Orange Juice and Inflammation

Planning to splurge on a high fat, high carb meal? Washing it down with orange juice might prevent any harm. New research from the State University of New York at Buffalo suggests that drinking orange juice can help counteract the inflammatory effects on the body of an unhealthy meal. Researchers tested this idea on three groups of 10 normal, healthy individuals. Everyone in the study ate a 900 calorie fast food type meal of egg and sausage muffins and hash brown potatoes. Along with their meal, one group drank water, one a 300 calorie glucose/water drink and the third three cups of orange juice.
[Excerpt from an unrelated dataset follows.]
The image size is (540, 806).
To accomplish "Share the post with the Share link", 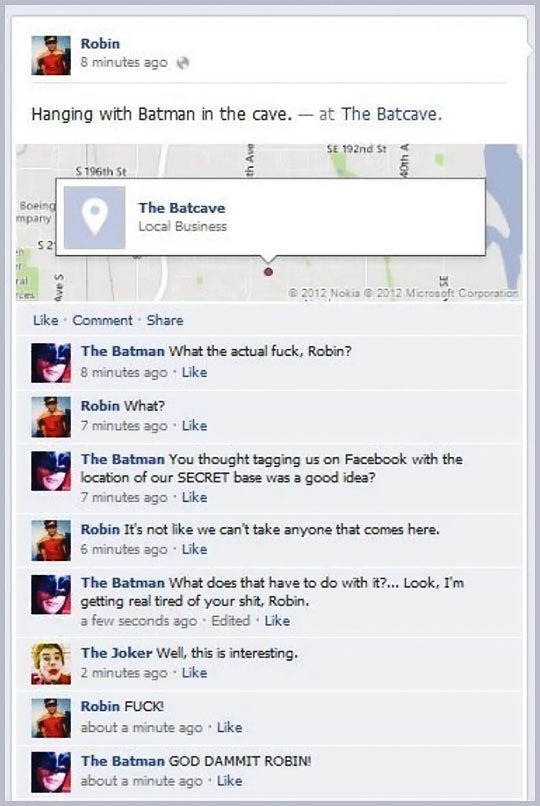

The researchers took blood samples from all the participants before the meals and again about five hours later. The second round of tests found significant increases in markers of inflammatory stress in the groups that received water and the water/glucose drink. However, no such changes showed up in those who drank orange juice. The researchers suggested that the orange juice effect is probably due to the flavonoids it contains – natural compounds with antioxidant and anti-inflammatory activity. The study was published online on March 3, 2010 in The American Journal of Clinical Nutrition.  

My take? A few years ago researchers at the University of California at Davis found that plant sterols added to orange juice lowered levels of C-reactive protein, a substance in blood that is a marker for inflammation. (Plant sterols are compounds chemically similar to the good cholesterol the body produces and can help lower cholesterol levels.) Despite these findings and those of the latest study, I wouldn’t rely on orange juice to counteract the inflammatory effects of unhealthy meals. For long-term control of the harmful consequences of inflammation the best strategy is an anti-inflammatory diet.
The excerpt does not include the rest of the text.